La mancata identificazione della correlazione fra tumore e occupazione lavorativa crea un problema per quanto riguarda la prevenzione delle possibili cause che determinano l’insorgenza e quindi l’adozione delle misure necessarie a ridurre i rischi, nel caso in cui si tratti di realtà lavorative ancora in attività. Ma c’è soprattutto una problematica legale, perché in assenza del riconoscimento diventa ovviamente impossibile procedere all’indennizzo Inail e alla richiesta di un eventuale risarcimento del danno da parte del lavoratore.
Che cosa fare: le proposte dell’Ordine dei Medici di Torino
L’Ordine dei Medici mette dunque a disposizione le proprie competenze per collaborare con tutte le istituzioni nell’adozione di strumenti idonei a migliorare il meccanismo di riconoscimento delle correlazioni fra lavoro e tumori.
Nello specifico:
– iniziative di formazione e aggiornamento rivolte ai medici di medicina generale e ai medici ospedalieri, organizzate insieme alla Regione e alle aziende sanitarie e in collaborazione con le Società scientifiche di riferimento;
– messa a punto di un sistema di valutazione della storia lavorativa dei pazienti affetti da tumore all’interno di ogni azienda sanitaria;
– semplificazione delle procedure volte all’approfondimento dei casi di tumore di sospetta origine professionale.

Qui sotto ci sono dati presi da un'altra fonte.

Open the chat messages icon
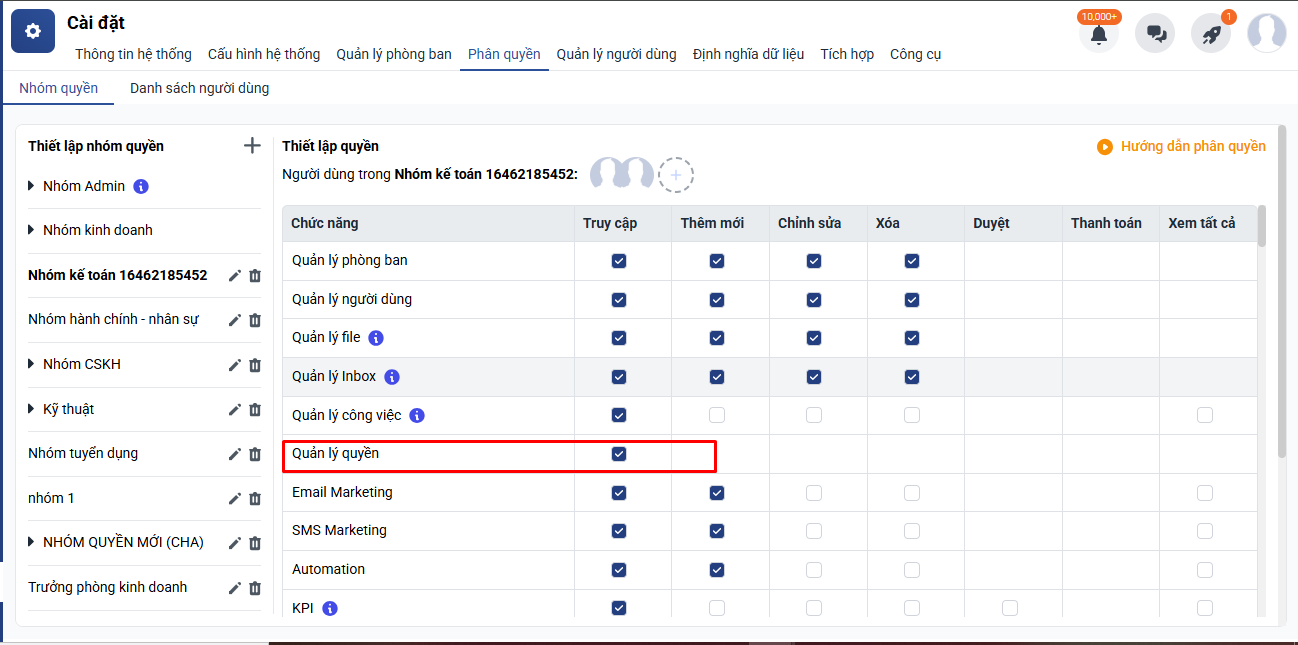 point(1155,34)
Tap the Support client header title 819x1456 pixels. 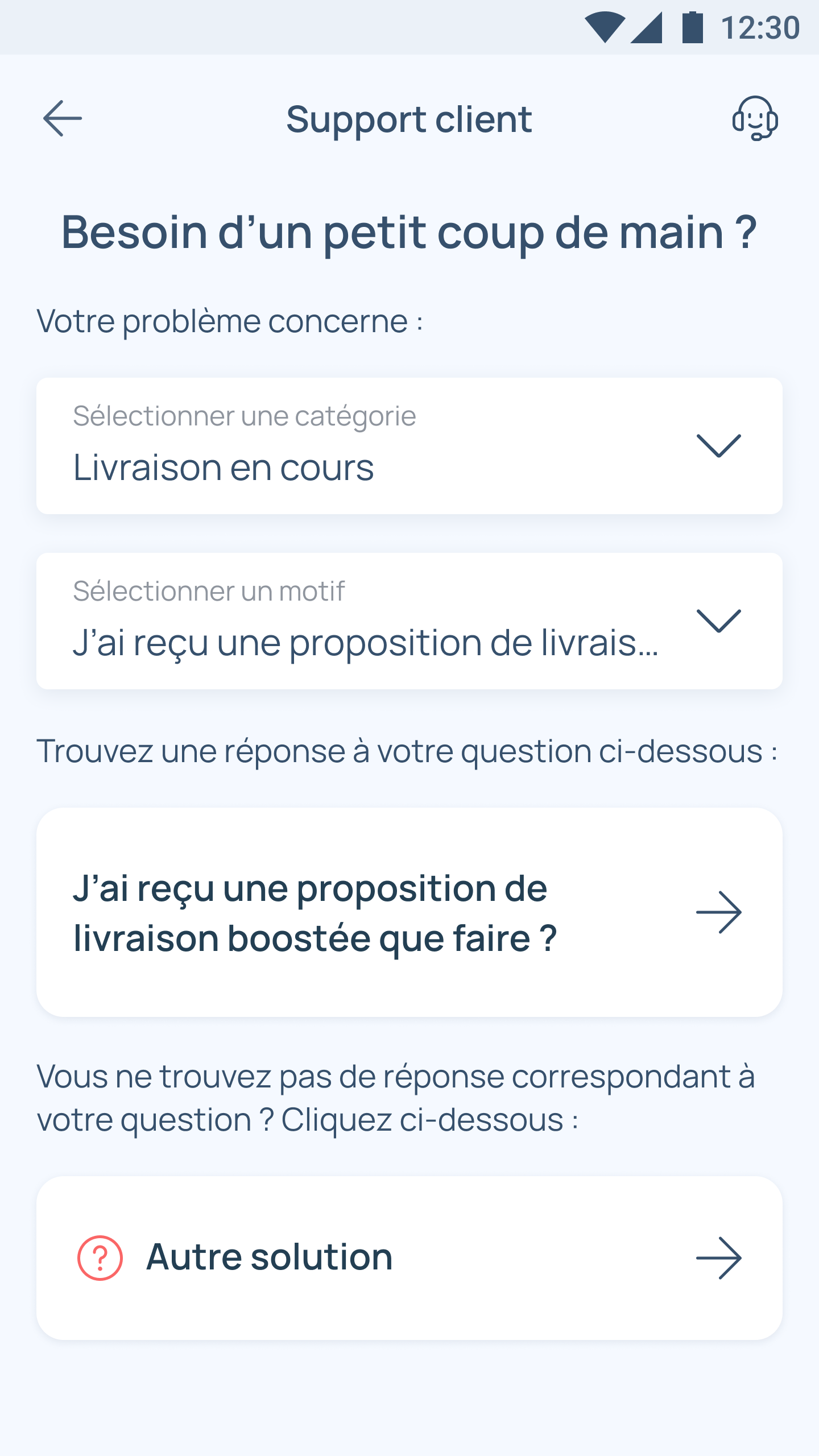[409, 119]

Sono inoltre necessarie misure per aumentare le risorse destinate ai servizi di Medicina del Lavoro e agli Spresal, per la costruzione di un sistema di ricerca attiva dei tumori professionali a bassa frazione attribuibile e in generale delle malattie professionali, come previsto dai Lea.
Infine, occorre che venga creato un registro nazionale dei tumori di origine professionale, come previsto fin dal decreto 81 del 2008, e che venga rapidamente applicata la legge 29 del 22 marzo 2019, che prevede l’istituzione di una Rete nazionale dei registri dei tumori e dei sistemi di sorveglianza dei sistemi sanitari regionali.